[Dataset entries]
● ● ● ●

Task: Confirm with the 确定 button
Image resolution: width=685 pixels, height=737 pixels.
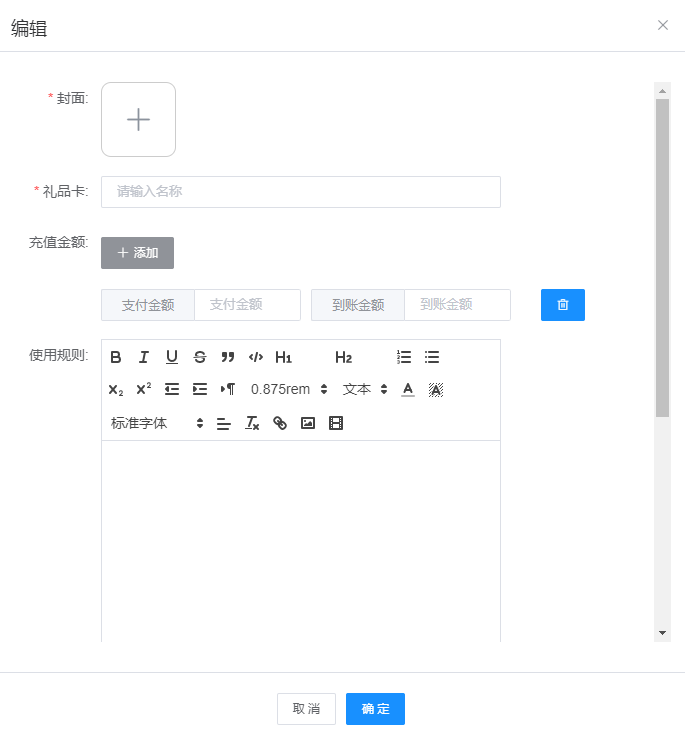Action: tap(375, 709)
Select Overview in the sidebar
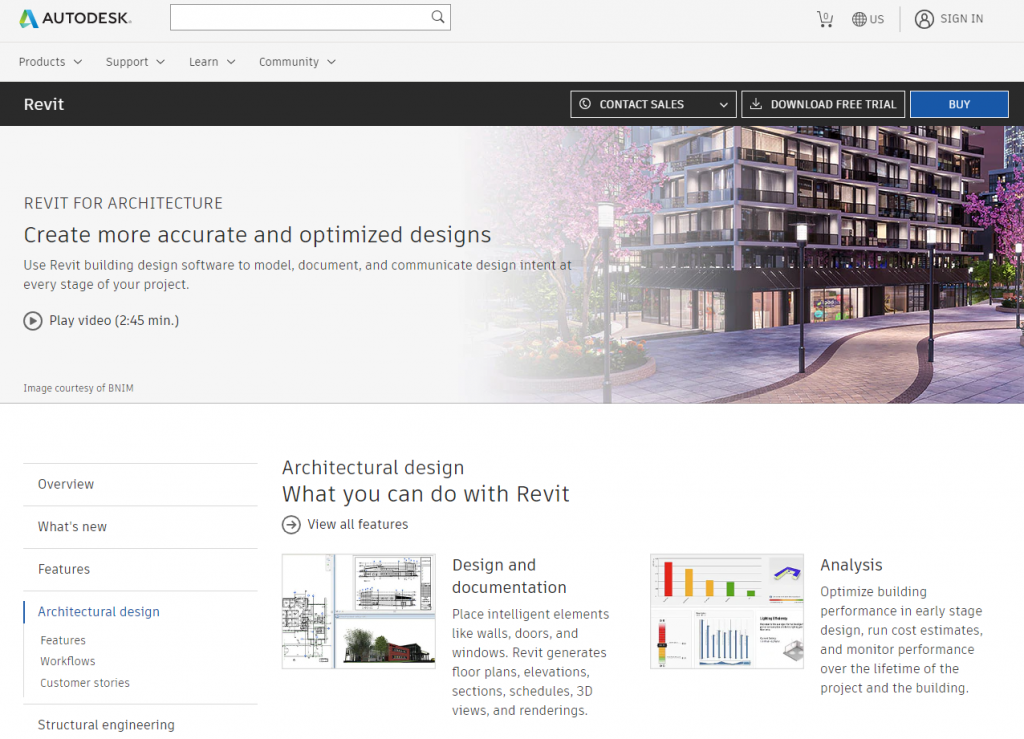 point(65,483)
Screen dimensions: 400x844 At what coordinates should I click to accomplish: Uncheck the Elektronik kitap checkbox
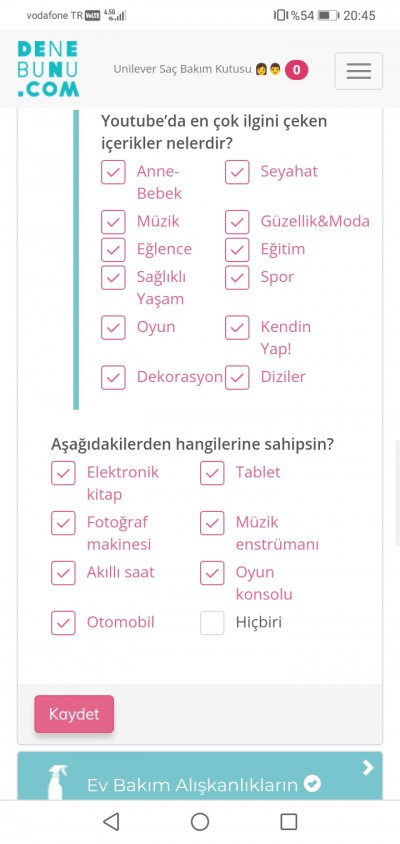pos(63,473)
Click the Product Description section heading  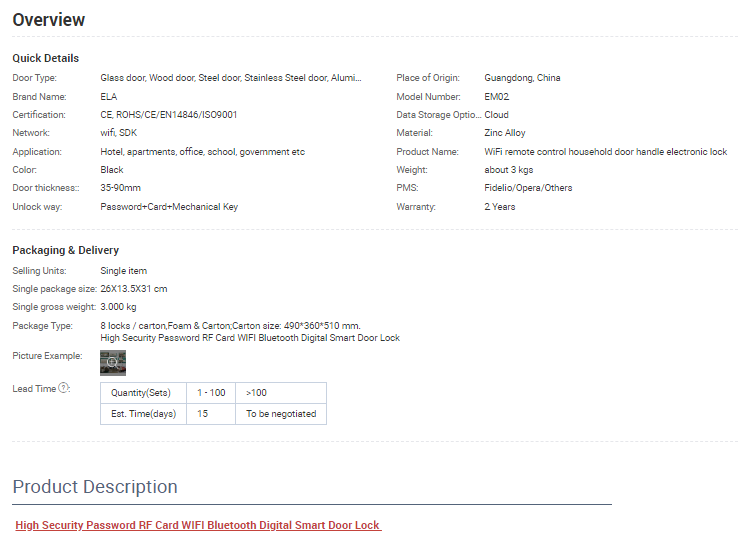pos(95,487)
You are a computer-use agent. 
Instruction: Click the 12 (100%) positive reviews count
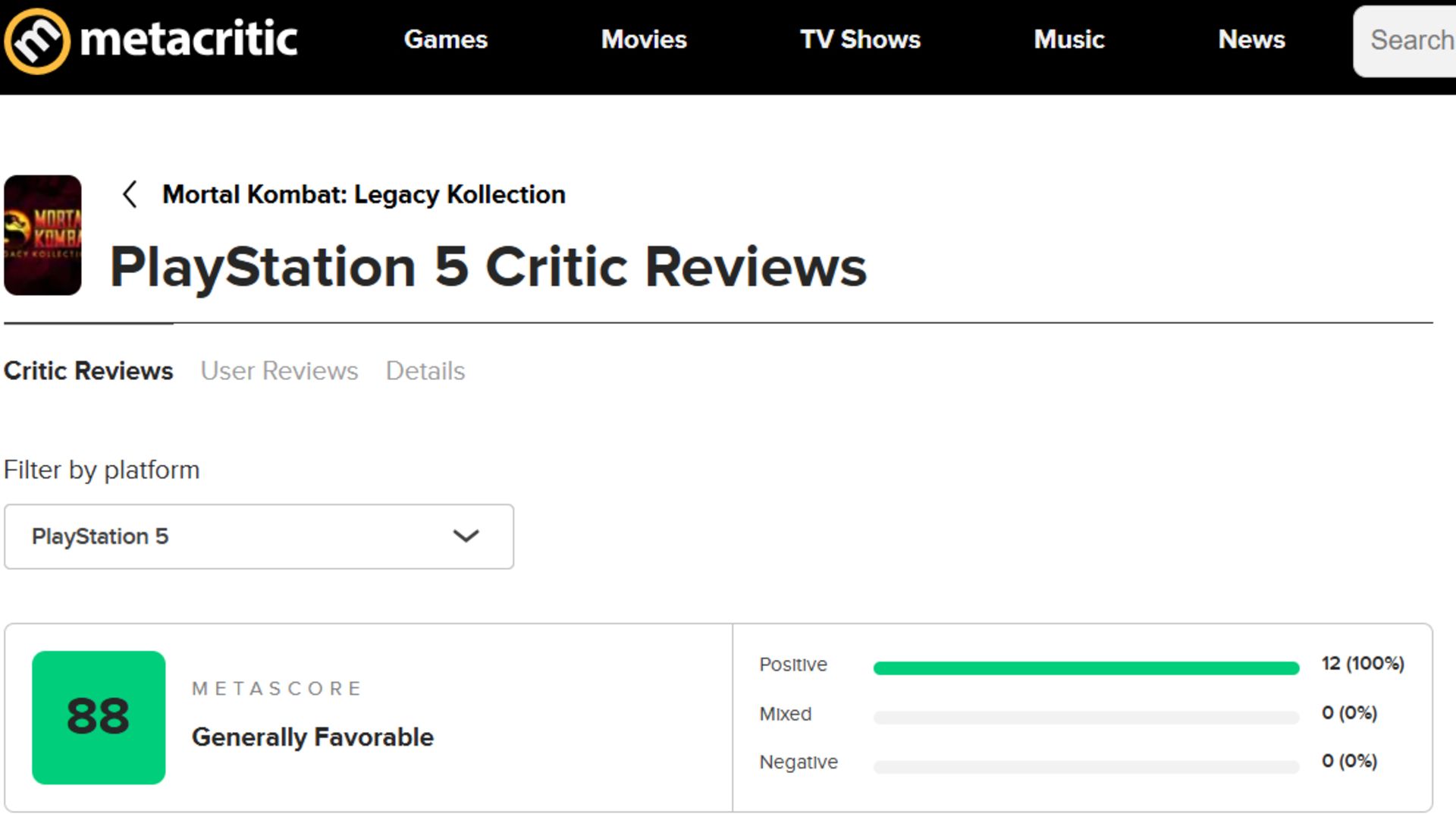1363,663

● ● ● ●

● Task brief:
From the line that holds "Instruction: Click the" to the last line of the data, return those lines exactly and nothing else; both ends count, and pictures stay out.

● Worked solution:
Instruction: Click the 12 (100%) positive reviews count
1363,663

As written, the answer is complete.